There is a distinction between “control” and “alignment. ”
The control problem addresses our fundamental capacity to constrain AI systems, preventing undesired behaviors or capabilities from manifesting, regardless of the system’s goals. Control mechanisms encompass technical safeguards that maintain human authority over increasingly autonomous systems, such as containment protocols, capability limitations, and intervention mechanisms.
The alignment problem, conversely, focuses on ensuring AI systems pursue goals compatible with human values and intentions. This involves developing methods to specify, encode, and preserve human objectives within AI decision-making processes. Alignment asks whether an AI system “wants” the right things, while control asks whether we can prevent it from acting on its wants.
I believe AI is soon to have wants, and it’s critical to align those wants with increasingly capable AIs.
As far as I’m concerned I don’t see humanity not eventually creating superintelligence and thus it should be the main focus of EA and other groups concerned with AI. As I mentioned in another comment I don’t have many ideas for how the average EA person can do this aside from making a career change into AI policy or something similar.
I don’t claim you can align human groups with individual humans. If I’m reading you correctly, I think you’re committing a category error in assigning alignment properties to groups of people like nation states or companies. Alignment, as I’m using the term, is the alignment of goals or values from an AI to a person or group of people. We expect this, I think, in part because we’re accustomed to telling computers what to do and having them do exactly what we say (not always exactly what we mean, though).
Alignment is extremely tricky for the unenhanced human, but theoretically possible. My first best guess at solving it would be to automate the research and development of it with AI itself. We’ll soon reach a sufficiently advanced AI that’s capable of reasoning beyond anything anyone on Earth can come up with; we just have to ensure that the AI is aligned and that the one that trained that one is also aligned, and so on. My second-best guess would be through BCIs, and my third would be whole-brain emulation interpretability.

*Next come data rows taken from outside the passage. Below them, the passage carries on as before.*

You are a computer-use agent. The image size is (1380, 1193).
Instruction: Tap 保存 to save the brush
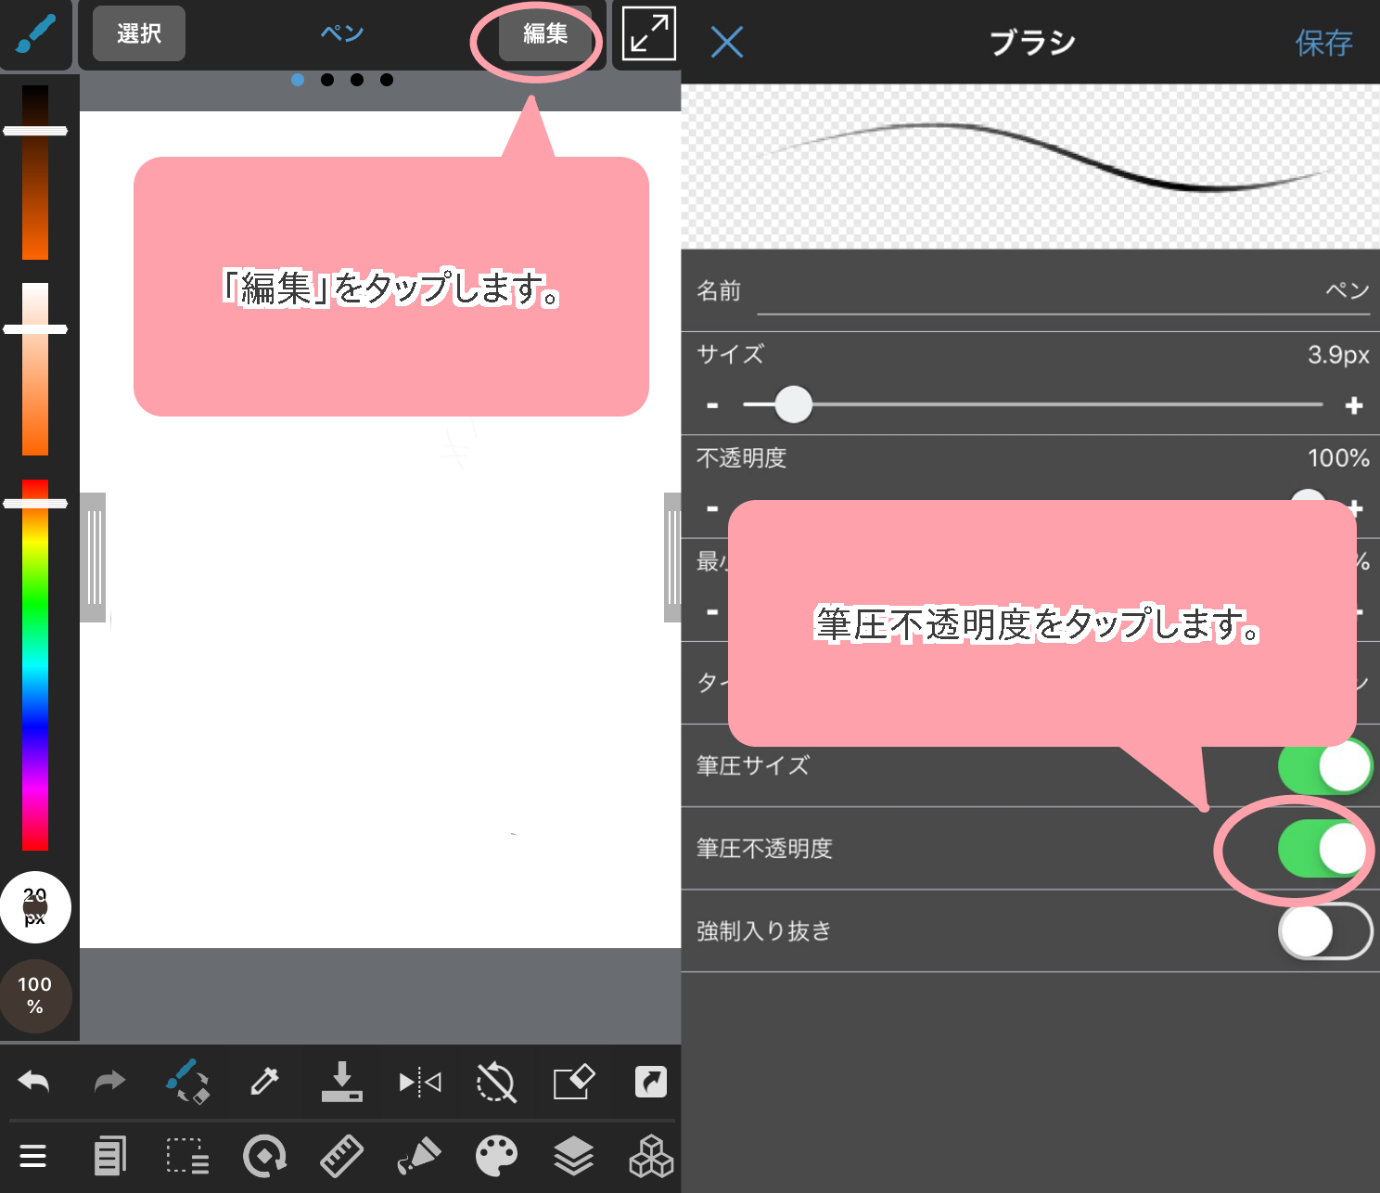pyautogui.click(x=1323, y=43)
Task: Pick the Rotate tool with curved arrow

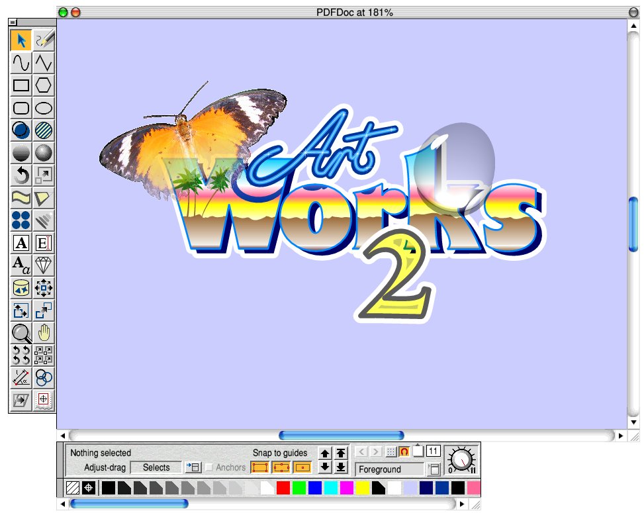Action: click(21, 175)
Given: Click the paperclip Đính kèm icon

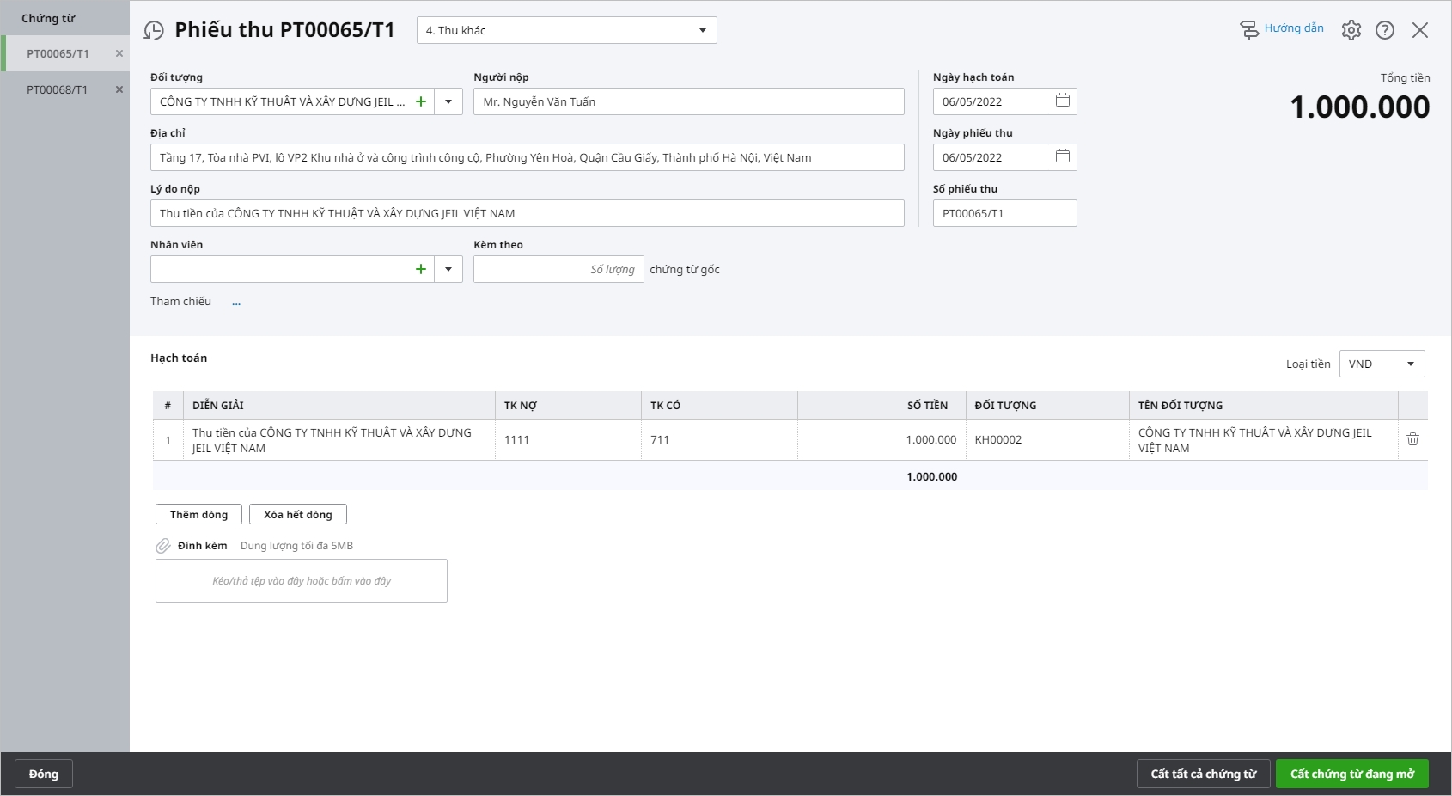Looking at the screenshot, I should pos(162,546).
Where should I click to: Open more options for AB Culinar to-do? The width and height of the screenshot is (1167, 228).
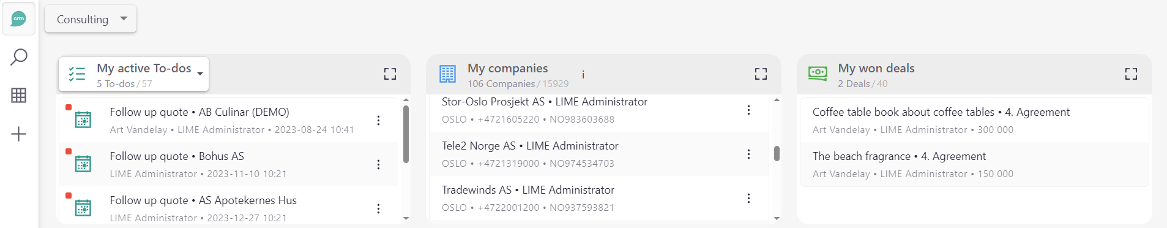pyautogui.click(x=378, y=120)
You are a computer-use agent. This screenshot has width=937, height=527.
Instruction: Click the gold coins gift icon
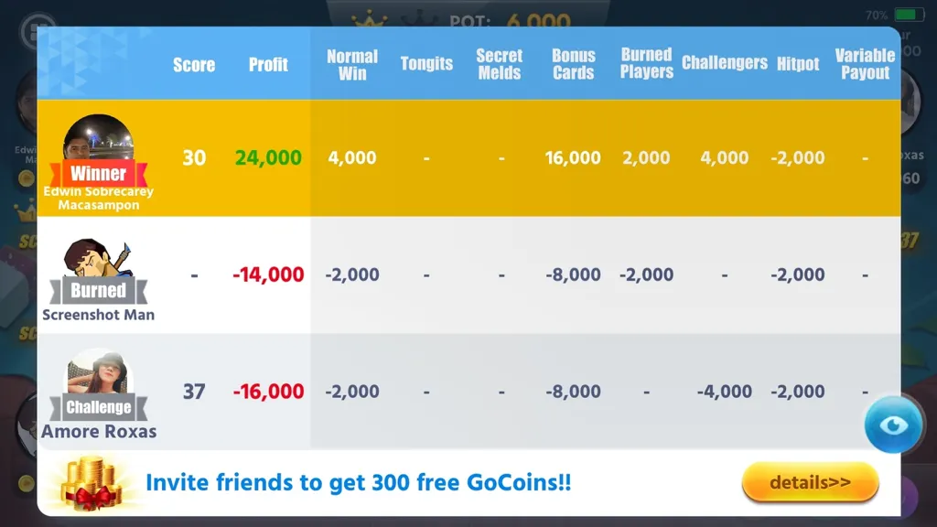(x=92, y=483)
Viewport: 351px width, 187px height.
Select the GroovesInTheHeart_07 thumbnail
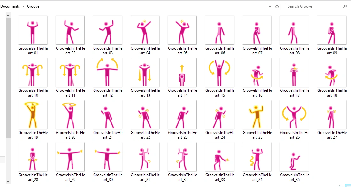[257, 30]
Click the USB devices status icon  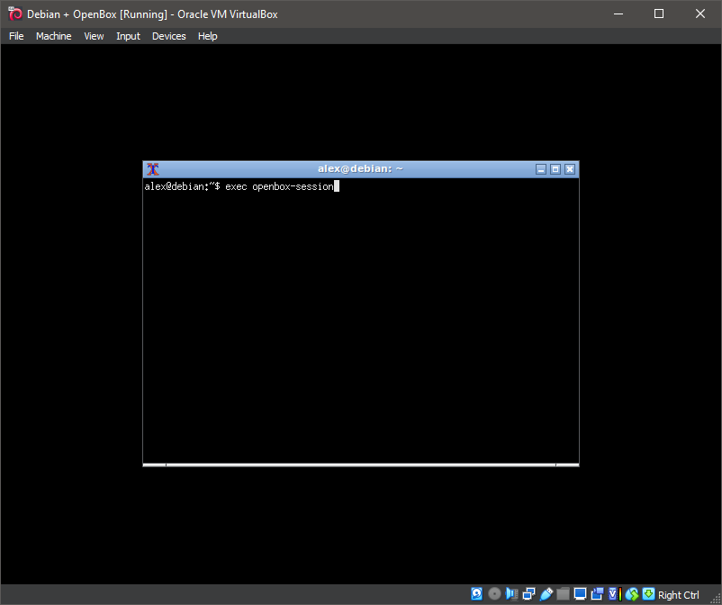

Assuming we even do develop alignment techniques, I’d argue that exclusive alignment (that is, for one or a small group of people) is more difficult than aligning with humanity.at large for the following reasons (I realize some of these go both ways, but I include them because I see them as more serious for exclusive alignment–like value drift):
Value drift.
Impossible specification (e.g., in exploring the inherent contradictions in expressed human values, the AGI expands moral consideration beyond initial human constraints, discovering some form of moral universalism or a morality beyond all human reasoning).
Emergent properties appear, producing unexpected behavior, and we cannot align systems to exhibit properties we cannot anticipate.
Exclusive alignment’s instrumental goals may broaden AGI’s moral scope to include more humans (i.e., it may be that broader alignment makes for a more robust AI system).
Competing AGIs have been successfully created that are designed to align with all of humanity.
Exclusively aligned AGI may still satisfy many, if not all, of the preferences that the rest of humanity possesses.
Exclusive alignment requires perfect internal coordination of values within organizations, but inevitable divergent interests emerge as they scale; these coordination failures multiply when AGI systems interpret instructions literally and optimize against specified metrics.
Alignment requires resolving disagreements over value prioritization, a meta-preference problem. Yet resolving these conflicts necessitates assumptions about how they should be resolved, creating an infinite regress that defies a technical solution.